25 Claude Use Cases für kleine und mittelständische Unternehmen
25 konkrete Claude Use Cases für KMU: Geschäftsführung, Vertrieb, Marketing, Kundenservice, HR, Backoffice, Wissen und Automatisierung. Mit Beispiel-Prompts.
Die Frage “Wofür können wir Claude eigentlich nutzen?” ist die häufigste, die mir Geschäftsführer stellen.
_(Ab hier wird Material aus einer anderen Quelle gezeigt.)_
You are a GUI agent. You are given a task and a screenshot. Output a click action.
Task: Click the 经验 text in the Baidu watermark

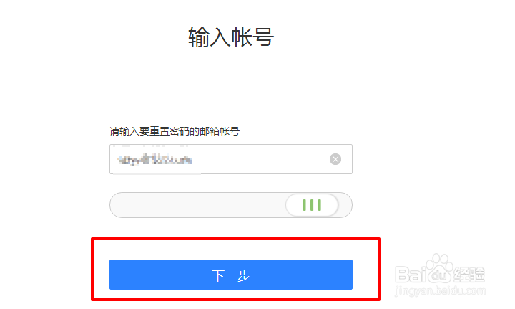coord(470,275)
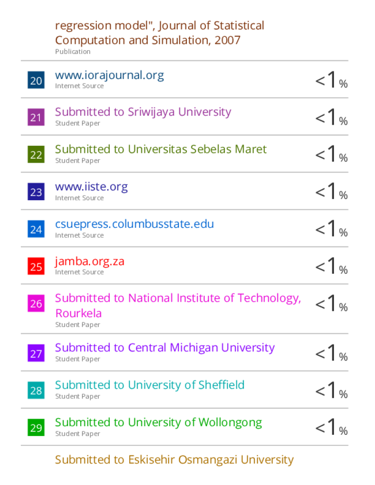
Task: Open jamba.org.za internet source
Action: (90, 262)
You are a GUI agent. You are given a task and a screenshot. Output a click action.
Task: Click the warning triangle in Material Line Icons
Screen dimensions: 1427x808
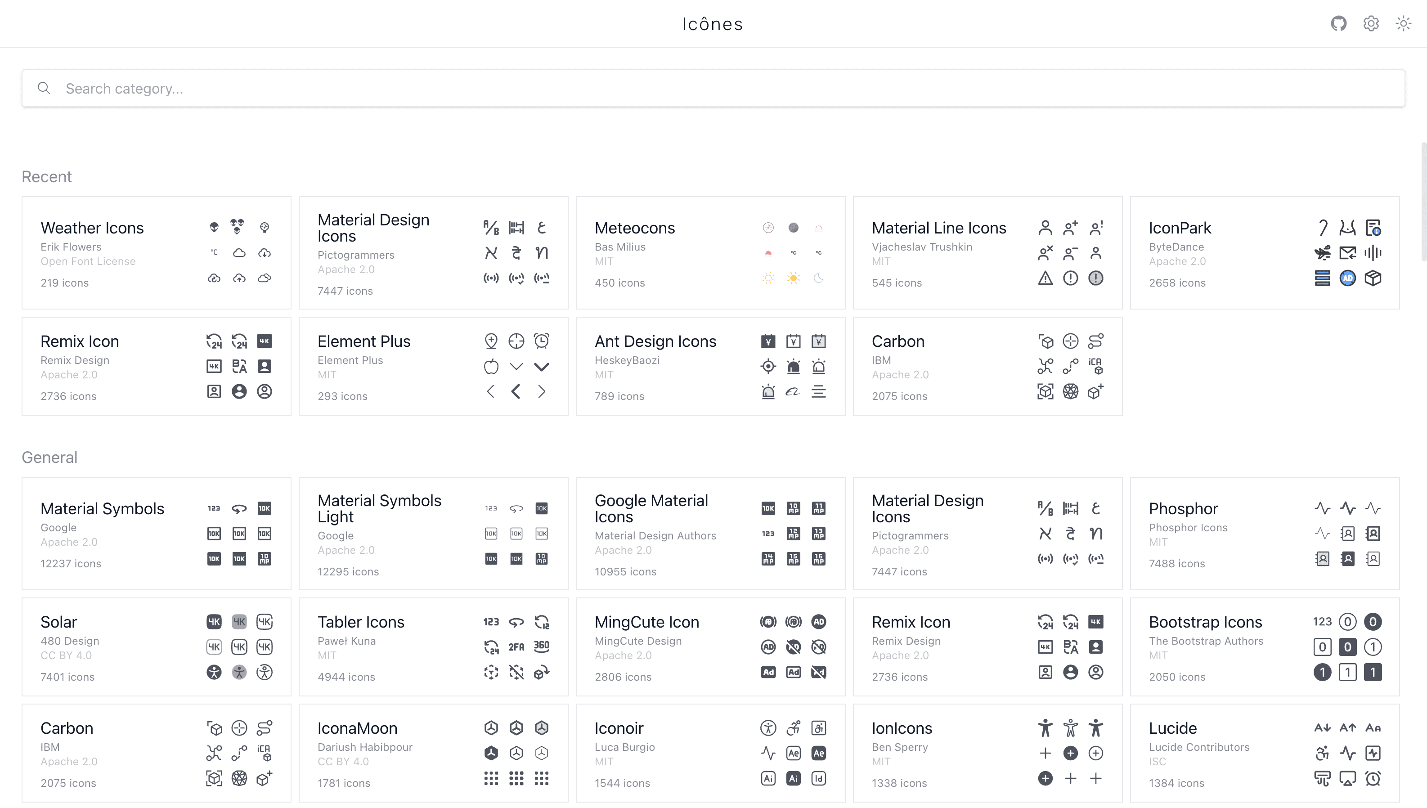coord(1045,278)
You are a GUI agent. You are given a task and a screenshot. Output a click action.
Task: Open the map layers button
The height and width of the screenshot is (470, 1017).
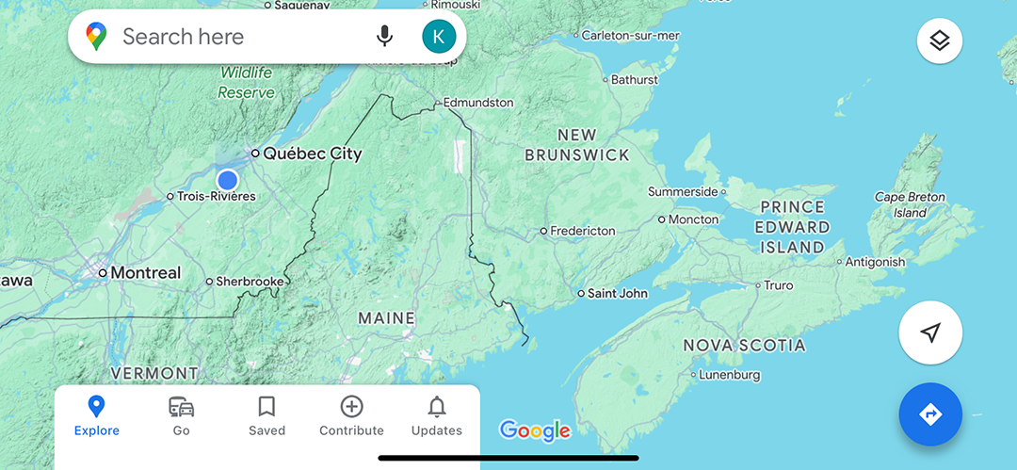(939, 41)
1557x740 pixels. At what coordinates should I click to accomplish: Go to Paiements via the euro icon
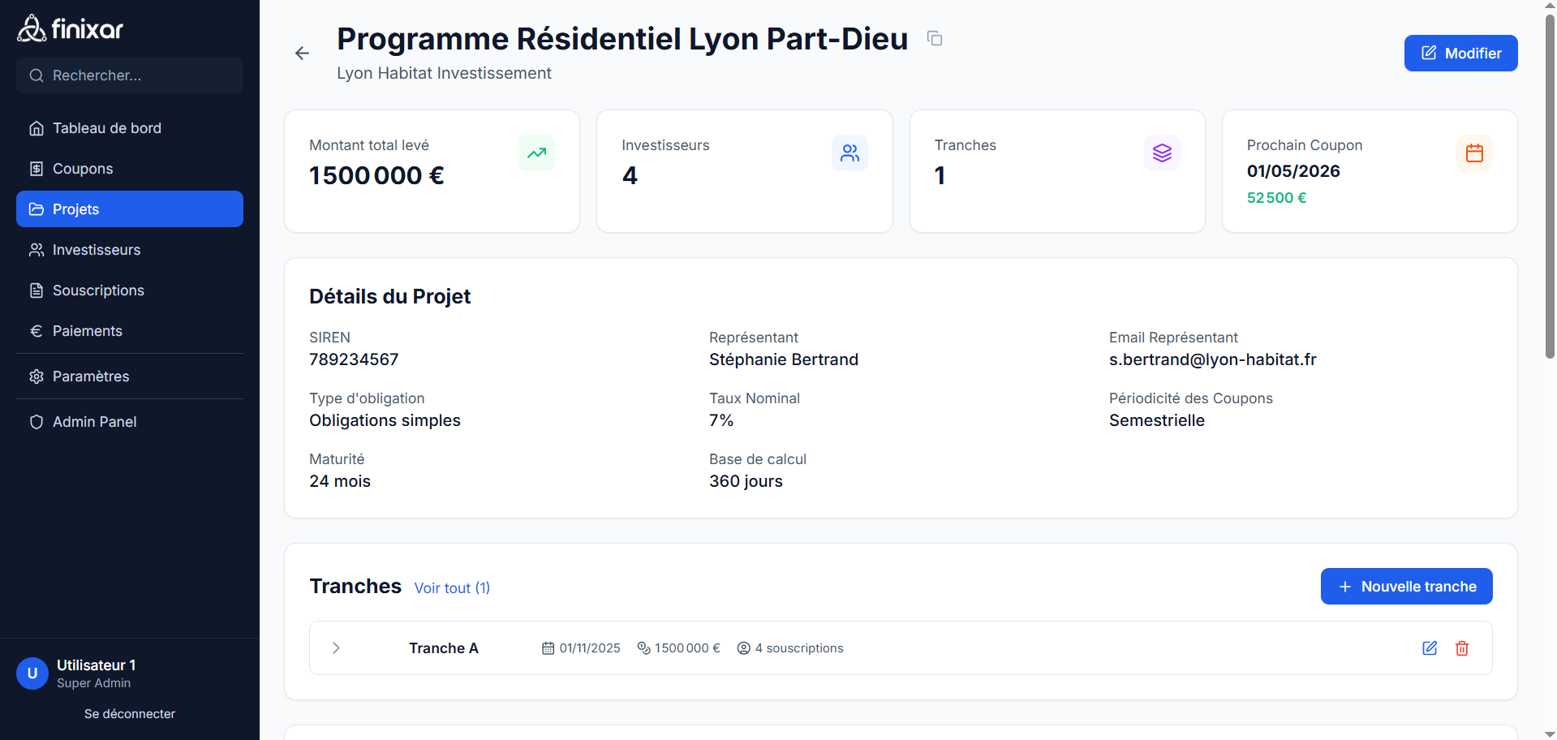click(87, 330)
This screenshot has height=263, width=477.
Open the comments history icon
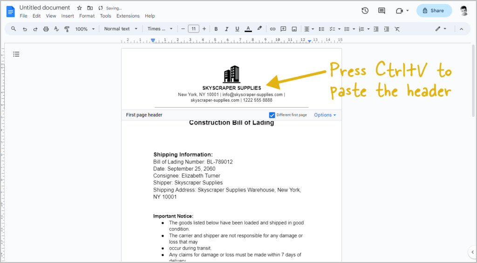382,11
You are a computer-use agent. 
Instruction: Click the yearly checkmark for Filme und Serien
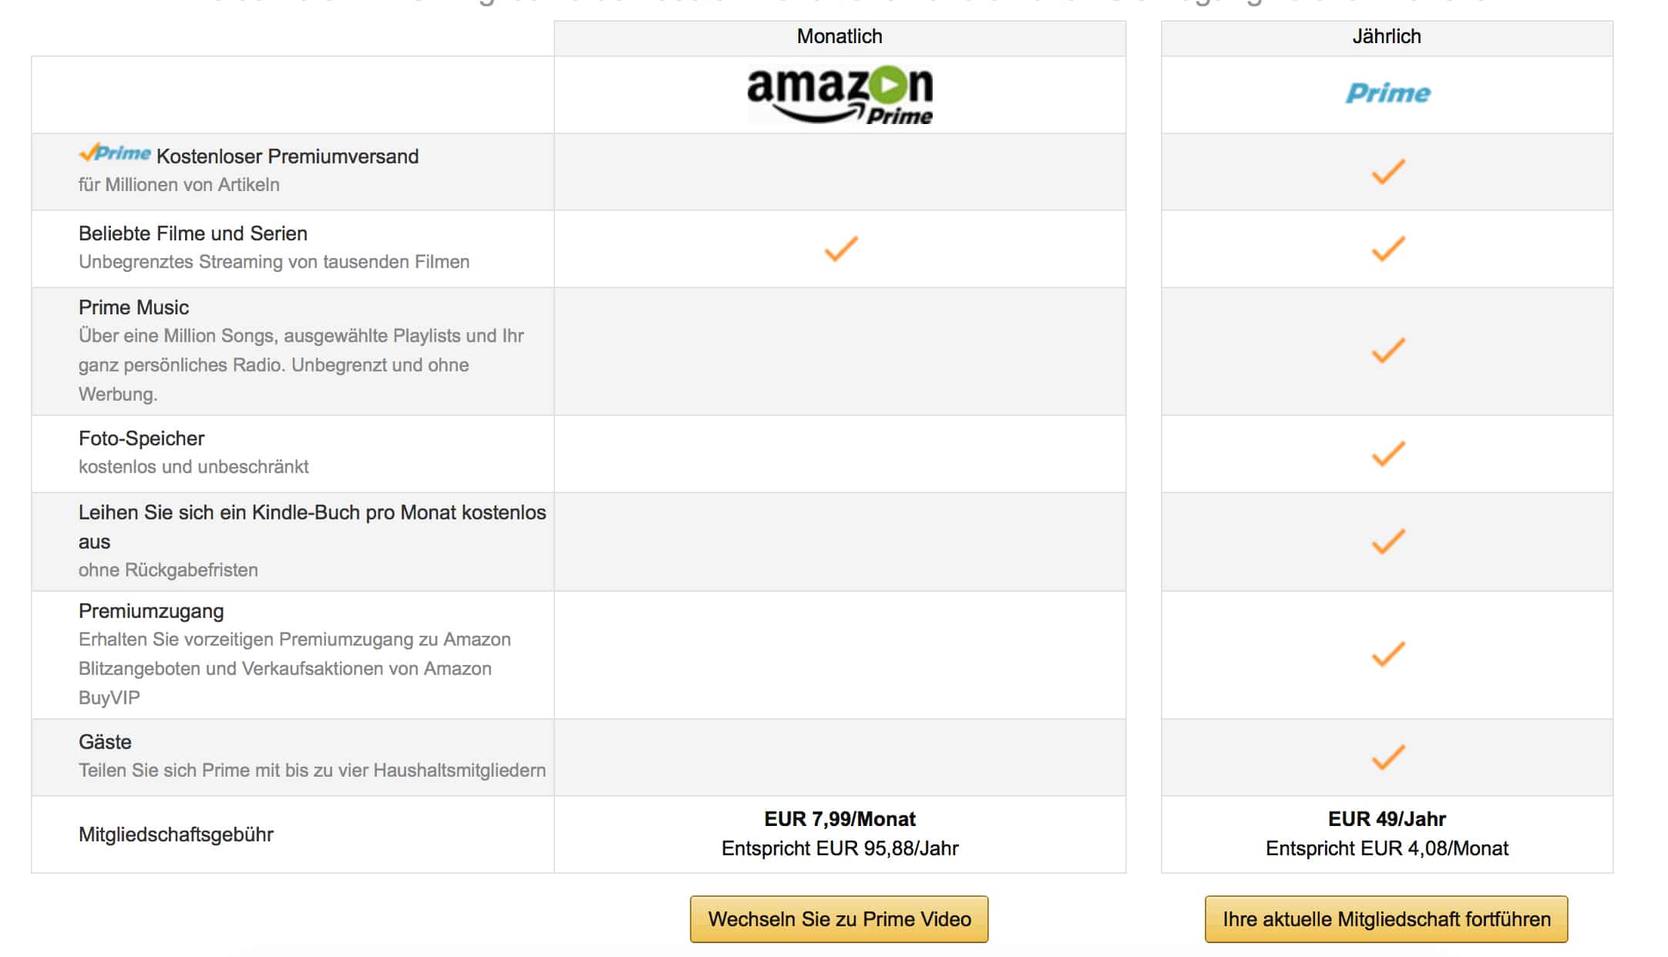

Die Antwort “für fast alles mit Text” ist richtig, aber nutzlos. Was fehlt, sind konkrete Anwendungsfälle, die zum Alltag eines Unternehmens mit 10, 50 oder 200 Mitarbeitenden passen.
Dieser Artikel listet 25 Use Cases, gegliedert nach Unternehmensbereichen. Für jeden Use Case finden Sie eine kurze Beschreibung, ein Beispiel, eine Einschätzung des Aufwands und dort, wo es nötig ist, einen Hinweis auf Grenzen. Bei mehreren Use Cases ist ein Beispiel-Prompt enthalten, den Sie direkt ausprobieren können.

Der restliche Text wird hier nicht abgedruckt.